Mandel, 33, from Lyndhurst, is a Marine veteran who served two tours in Iraq. Prior to being elected Ohio treasurer in 2010, he was a state representative.
During Brown’s six-year tenure in the U.S. Senate, he was named one of the most liberal senators by the National Journal.
The battle between these two candidates started in December and has been characterized by aggressive comments from both. In an Oct. 16 debate, Mandel claimed, “[Brown] lied to the people of Ohio.” Brown countered with, “Simply, Josh Mandel is a politician who cannot be trusted.”\
The differences between the two candidates are extreme. In a phone interview, Justin Barasky, spokesperson for Brown, described the candidates’ biggest areas of difference, particularly their positions on the auto rescue. Brown was an early supporter of the auto rescue, while Mandel opposed it and called Brown “un-American” for his support. Some economists have credited the auto bailout with saving the American auto industry and adding many new jobs to Ohio. Others have charged that the government should use tax dollars to rescue businesses that do not remain competitive.
After initially agreeing to an email interview, Mandel’s campaign spokesman failed to respond to this reporter’s questions.
Another difference between the two candidates is their position on reproductive rights. Brown is pro-choice, and Mandel is a social conservative who, as state legislator in 2011, supported a proposed law that would have made it illegal to have an abortion if the fetus had a detectable heart beat.

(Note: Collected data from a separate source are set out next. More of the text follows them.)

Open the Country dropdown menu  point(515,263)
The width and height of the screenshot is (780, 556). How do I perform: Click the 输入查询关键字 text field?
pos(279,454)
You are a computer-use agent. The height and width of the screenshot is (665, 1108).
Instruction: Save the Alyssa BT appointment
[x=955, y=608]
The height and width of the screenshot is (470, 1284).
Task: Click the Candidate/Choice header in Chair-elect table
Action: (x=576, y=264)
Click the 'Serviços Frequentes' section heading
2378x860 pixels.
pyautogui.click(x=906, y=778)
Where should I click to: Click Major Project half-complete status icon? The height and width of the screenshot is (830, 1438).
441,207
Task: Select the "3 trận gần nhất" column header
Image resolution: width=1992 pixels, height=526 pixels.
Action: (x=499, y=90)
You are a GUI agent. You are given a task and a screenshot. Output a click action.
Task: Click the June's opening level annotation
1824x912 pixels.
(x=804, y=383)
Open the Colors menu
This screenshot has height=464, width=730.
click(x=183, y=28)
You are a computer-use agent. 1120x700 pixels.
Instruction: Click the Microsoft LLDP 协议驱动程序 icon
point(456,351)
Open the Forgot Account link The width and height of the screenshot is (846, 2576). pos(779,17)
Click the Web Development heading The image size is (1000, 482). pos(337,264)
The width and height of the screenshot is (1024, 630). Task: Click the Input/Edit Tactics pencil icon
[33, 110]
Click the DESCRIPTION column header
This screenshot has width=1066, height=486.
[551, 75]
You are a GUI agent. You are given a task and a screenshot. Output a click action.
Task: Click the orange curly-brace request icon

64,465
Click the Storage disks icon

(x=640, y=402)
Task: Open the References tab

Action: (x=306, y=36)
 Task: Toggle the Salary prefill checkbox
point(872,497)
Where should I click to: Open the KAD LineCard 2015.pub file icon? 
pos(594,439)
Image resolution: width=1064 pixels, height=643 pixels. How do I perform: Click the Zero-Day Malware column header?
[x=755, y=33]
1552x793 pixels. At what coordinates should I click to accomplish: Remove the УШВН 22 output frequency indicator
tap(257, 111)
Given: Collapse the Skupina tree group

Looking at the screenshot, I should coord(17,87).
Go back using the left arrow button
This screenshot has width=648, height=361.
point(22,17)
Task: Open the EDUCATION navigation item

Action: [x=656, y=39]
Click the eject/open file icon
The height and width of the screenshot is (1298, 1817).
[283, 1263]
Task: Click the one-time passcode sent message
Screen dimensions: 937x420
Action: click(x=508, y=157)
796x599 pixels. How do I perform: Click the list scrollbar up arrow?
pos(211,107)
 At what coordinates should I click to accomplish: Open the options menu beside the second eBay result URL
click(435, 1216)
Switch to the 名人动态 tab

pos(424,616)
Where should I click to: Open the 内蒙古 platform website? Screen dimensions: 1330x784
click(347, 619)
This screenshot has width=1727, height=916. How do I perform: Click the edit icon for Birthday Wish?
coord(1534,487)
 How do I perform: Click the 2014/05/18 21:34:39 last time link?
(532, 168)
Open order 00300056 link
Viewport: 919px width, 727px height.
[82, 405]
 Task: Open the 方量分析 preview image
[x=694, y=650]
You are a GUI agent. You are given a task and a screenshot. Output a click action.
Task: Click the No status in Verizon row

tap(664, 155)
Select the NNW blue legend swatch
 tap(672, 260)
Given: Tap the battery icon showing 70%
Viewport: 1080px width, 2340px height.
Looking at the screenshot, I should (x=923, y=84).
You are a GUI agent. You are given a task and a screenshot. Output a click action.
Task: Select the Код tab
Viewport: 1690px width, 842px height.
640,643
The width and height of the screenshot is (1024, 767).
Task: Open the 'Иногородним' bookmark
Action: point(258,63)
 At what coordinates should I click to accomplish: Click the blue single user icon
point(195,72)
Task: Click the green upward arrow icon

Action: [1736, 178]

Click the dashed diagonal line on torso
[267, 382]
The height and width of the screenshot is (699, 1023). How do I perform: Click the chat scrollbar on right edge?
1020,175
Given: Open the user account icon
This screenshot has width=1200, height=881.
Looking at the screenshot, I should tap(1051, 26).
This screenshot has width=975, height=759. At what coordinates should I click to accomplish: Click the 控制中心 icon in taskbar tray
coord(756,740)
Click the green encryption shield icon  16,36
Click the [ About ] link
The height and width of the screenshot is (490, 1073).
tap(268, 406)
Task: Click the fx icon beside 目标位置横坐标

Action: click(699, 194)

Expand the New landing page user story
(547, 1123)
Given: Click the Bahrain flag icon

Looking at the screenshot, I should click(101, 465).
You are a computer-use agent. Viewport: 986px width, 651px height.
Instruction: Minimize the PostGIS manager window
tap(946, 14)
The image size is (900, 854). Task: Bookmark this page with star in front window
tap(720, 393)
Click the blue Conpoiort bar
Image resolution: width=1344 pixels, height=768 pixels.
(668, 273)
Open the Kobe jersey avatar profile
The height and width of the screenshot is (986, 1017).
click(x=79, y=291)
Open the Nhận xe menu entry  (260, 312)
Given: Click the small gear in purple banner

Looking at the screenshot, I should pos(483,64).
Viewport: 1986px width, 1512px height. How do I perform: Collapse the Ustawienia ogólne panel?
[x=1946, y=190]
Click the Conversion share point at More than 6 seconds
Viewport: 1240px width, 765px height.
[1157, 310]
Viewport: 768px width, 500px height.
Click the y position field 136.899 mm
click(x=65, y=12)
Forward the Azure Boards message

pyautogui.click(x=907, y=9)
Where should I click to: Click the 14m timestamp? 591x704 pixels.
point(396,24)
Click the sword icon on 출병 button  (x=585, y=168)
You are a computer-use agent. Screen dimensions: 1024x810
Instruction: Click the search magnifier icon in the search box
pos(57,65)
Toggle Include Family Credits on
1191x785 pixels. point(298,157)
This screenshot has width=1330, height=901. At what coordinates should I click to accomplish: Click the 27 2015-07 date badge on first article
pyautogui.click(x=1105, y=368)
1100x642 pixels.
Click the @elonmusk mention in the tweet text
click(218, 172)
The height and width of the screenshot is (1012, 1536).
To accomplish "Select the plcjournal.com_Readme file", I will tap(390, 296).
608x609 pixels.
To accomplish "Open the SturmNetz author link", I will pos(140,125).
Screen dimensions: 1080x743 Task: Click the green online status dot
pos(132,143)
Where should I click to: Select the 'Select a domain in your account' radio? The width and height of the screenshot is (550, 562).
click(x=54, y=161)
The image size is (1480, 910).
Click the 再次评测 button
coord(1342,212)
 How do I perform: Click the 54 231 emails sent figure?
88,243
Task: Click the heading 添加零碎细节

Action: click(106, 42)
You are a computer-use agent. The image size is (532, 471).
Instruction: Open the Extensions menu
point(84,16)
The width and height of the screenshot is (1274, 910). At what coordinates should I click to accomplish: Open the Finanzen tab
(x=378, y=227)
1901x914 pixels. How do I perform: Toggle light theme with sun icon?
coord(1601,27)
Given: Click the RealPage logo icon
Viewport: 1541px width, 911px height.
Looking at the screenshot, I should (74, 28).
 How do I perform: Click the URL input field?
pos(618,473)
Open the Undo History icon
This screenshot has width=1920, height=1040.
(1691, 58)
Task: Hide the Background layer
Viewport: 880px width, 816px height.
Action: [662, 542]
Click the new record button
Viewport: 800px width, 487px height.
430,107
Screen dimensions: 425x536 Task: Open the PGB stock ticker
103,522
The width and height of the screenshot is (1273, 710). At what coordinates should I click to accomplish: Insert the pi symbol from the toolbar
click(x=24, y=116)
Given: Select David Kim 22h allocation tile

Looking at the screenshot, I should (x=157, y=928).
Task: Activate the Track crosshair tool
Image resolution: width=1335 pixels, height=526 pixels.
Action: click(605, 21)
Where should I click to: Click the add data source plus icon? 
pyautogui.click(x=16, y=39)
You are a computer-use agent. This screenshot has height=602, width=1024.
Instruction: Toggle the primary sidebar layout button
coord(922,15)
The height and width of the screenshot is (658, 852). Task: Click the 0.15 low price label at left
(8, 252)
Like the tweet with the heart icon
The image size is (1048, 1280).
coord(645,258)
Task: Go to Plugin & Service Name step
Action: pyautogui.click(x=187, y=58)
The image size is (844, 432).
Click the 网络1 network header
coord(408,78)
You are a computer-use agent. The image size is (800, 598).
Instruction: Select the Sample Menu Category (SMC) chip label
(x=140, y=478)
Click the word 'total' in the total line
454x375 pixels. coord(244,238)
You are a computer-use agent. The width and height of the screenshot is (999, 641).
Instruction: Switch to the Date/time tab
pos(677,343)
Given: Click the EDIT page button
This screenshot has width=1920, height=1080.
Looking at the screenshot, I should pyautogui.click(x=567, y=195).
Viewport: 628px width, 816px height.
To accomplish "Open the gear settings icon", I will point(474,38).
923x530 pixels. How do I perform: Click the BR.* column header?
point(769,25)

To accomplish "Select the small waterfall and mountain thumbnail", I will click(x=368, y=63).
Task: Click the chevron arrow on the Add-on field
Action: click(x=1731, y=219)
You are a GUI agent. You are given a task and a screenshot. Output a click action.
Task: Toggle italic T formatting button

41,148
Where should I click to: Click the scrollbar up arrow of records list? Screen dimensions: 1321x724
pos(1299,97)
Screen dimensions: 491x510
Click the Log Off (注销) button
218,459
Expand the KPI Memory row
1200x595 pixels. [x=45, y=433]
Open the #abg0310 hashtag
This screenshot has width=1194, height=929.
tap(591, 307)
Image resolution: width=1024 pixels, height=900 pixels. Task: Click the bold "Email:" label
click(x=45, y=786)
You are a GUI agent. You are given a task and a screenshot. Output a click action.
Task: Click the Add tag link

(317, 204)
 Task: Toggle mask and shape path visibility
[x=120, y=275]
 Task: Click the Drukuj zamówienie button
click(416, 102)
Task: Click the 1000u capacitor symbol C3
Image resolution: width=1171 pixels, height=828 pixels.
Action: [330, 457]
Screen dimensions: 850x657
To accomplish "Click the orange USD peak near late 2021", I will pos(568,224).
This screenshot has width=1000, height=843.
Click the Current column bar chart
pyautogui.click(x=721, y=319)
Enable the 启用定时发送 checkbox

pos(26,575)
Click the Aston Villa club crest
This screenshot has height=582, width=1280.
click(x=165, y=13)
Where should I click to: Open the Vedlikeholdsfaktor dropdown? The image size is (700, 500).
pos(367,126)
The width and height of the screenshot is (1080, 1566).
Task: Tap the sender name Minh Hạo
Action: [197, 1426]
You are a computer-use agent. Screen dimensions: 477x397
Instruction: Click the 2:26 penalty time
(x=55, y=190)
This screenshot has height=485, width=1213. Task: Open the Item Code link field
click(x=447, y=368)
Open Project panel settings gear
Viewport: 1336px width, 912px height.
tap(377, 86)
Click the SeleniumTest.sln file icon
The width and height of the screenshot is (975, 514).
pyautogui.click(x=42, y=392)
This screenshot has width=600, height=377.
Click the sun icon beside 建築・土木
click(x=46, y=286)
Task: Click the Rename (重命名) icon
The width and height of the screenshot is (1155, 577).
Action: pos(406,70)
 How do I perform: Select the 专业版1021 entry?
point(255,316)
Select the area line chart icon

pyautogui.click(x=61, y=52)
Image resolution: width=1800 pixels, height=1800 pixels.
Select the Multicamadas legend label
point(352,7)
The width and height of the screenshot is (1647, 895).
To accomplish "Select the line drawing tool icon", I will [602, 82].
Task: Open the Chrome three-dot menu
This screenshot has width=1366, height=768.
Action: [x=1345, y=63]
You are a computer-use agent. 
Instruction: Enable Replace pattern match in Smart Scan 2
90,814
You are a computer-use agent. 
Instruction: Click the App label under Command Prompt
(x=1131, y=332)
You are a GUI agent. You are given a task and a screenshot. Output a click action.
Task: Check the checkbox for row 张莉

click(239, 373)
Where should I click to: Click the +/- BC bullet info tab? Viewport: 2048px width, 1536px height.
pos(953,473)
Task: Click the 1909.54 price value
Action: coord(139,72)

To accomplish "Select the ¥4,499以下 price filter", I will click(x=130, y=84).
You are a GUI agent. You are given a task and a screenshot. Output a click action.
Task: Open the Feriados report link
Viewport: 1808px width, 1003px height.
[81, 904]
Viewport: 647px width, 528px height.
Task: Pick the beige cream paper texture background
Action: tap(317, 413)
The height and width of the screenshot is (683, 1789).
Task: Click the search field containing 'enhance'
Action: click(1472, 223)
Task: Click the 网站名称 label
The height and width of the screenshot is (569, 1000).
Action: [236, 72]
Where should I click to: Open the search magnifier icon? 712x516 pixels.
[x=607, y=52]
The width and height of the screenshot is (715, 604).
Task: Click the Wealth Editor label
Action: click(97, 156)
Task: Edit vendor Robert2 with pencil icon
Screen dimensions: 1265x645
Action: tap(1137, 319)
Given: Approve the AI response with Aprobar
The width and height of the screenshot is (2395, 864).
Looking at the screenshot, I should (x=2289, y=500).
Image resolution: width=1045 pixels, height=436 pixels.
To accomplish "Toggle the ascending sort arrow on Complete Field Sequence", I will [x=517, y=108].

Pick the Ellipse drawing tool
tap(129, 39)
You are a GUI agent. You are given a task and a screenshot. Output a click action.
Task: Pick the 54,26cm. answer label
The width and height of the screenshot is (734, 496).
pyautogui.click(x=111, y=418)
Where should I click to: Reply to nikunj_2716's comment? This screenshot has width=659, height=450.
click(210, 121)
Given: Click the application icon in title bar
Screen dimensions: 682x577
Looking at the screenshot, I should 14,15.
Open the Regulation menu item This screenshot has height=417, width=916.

The two candidates also disagree on Obama’s health care reform bill. Brown voted for it. Brown has stated his opposition and said that the bill was forced on Americans. Among other things, Obamacare prevents insurance companies from dropping coverage for customers if they get sick and requires insurers to cover children of policy holders until age 26.
While Brown has been a member of the Senate, he has pushed for investment in all forms of energy. Barasky said he supports “anything he thinks is an emerging industry.” According to Mandel’s biography on his website, he is an advocate for the responsible exploration of America’s natural resources. He has stated his support for the controversial practice of fracking, which is used to extract natural gas from underground shale deposits and which some opponents believe taints water supplies.
On the topic of education, Mandel supports school choice, including providing vouchers to help parents pay tuition at private schools. In a recent speech, he said, “Whether it’s home-schooling, private schools, public schools or charter schools, I believe the choice of what’s best for children should be in the hands of their parents — not some bureaucrat in Columbus.” Brown has focused on making college accessible to all students. He said, “I will continue to work for increased student aid in the form of grants and low–interest loans so that all students are able to achieve the dream of a college education.”
Barasky also mentioned the candidates’ ratings on the fact-checking website PolitiFact. On the site, 12 of Mandel’s 55 fact-checked statements were deemed true, mostly true or half true. Twenty-four percent of Mandel’s 55 statements were dubbed “pants on fire,” or flat-out lies. Brown earned a 4 percent “pants on fire” rating and a 15 percent “false” rating. Sixteen of Brown’s 26 fact-checked statements rated true or mostly true.
Asked via email about Mandel’s PolitiFact rating, Mandel’s communications director Travis Considine gave no reply.
A version of this article appeared in print on 31 October 2012, on page 2 of The Shakerite.